G&I supports organisations by training and supporting directors, executive and supervisory board members and staff to install a moral learning process, facilitating moral deliberations, training in-house facilitators of moral deliberations and analysing the results of moral deliberations into moresprudence.
Governance & Integrity supports banks, insurance companies pension funds and other financial institutions to set themselves up as organisations with integrity. We do that internationally. Alongside that, we work with supervisory bodies and branch organisations in the financial sector.
We aim to work with courageous forerunners, with those who have committed to real change and with organizations in crisis that urgently need help.
Professionals

Olivier Sueur
Director Finance | Director G&I The Netherlands
Advisor
Olivier specializes in issues on the cusp of integrity, compliance, organizational culture and leadership. He has worked at PwC, De Nederlandsche Bank, the Netherlands Authority for the Financial Markets and in the legal profession.
He supports organizations that are facing a significant and acute loss of trust from their various stakeholders – or who are at great risk of losing confidence – to recover and strengthen.

Alexander de Waele
Director G&I Belgium
Advisor and trainer
Alexander is an experienced trainer in moral judgment and an integrity advisor. Alexander studied philosophy in Ghent, Leuven and Brussels.
For G&I, Alexander works for many municipalities in Belgium and the Netherlands. He also works in the financial sector, where he provides training on moral decision-making and advises on organizational structure to supervisory boards, as well as boards of directors and employees of various major international banks.

__DATA SHOWN__
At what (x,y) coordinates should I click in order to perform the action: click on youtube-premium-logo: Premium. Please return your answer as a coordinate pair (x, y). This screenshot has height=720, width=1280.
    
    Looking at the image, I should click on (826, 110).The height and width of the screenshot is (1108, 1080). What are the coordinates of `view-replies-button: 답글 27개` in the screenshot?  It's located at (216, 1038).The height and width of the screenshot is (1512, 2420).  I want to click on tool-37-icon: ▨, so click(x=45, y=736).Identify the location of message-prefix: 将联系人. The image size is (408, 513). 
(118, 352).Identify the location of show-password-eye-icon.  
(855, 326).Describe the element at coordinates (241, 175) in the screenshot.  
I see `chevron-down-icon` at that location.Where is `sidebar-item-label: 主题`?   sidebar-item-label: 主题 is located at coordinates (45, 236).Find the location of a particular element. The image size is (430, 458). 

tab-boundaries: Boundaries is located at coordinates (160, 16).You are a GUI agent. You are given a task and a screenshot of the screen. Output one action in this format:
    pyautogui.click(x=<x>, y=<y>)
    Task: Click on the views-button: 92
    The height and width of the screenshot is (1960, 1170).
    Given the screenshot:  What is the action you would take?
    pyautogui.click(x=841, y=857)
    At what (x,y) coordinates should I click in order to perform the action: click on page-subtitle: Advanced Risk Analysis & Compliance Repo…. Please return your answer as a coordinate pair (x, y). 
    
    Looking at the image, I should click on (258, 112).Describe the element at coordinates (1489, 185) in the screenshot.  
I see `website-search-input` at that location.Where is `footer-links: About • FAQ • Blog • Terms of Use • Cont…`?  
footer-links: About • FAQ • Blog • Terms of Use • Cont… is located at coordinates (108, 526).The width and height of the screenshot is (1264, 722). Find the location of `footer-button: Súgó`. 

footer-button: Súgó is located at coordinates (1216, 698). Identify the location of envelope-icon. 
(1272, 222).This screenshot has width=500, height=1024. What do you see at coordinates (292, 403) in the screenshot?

__WHAT YOU WILL DO__
Transcribe the full text about Governance & Integrity and its professionals, keeping every word, line, and punctuation mark as it appears.

__FINISHED TASK__
G&I supports organisations by training and supporting directors, executive and supervisory board members and staff to install a moral learning process, facilitating moral deliberations, training in-house facilitators of moral deliberations and analysing the results of moral deliberations into moresprudence.
Governance & Integrity supports banks, insurance companies pension funds and other financial institutions to set themselves up as organisations with integrity. We do that internationally. Alongside that, we work with supervisory bodies and branch organisations in the financial sector.
We aim to work with courageous forerunners, with those who have committed to real change and with organizations in crisis that urgently need help.
Professionals

Olivier Sueur
Director Finance | Director G&I The Netherlands
Advisor
Olivier specializes in issues on the cusp of integrity, compliance, organizational culture and leadership. He has worked at PwC, De Nederlandsche Bank, the Netherlands Authority for the Financial Markets and in the legal profession.
He supports organizations that are facing a significant and acute loss of trust from their various stakeholders – or who are at great risk of losing confidence – to recover and strengthen.

Alexander de Waele
Director G&I Belgium
Advisor and trainer
Alexander is an experienced trainer in moral judgment and an integrity advisor. Alexander studied philosophy in Ghent, Leuven and Brussels.
For G&I, Alexander works for many municipalities in Belgium and the Netherlands. He also works in the financial sector, where he provides training on moral decision-making and advises on organizational structure to supervisory boards, as well as boards of directors and employees of various major international banks.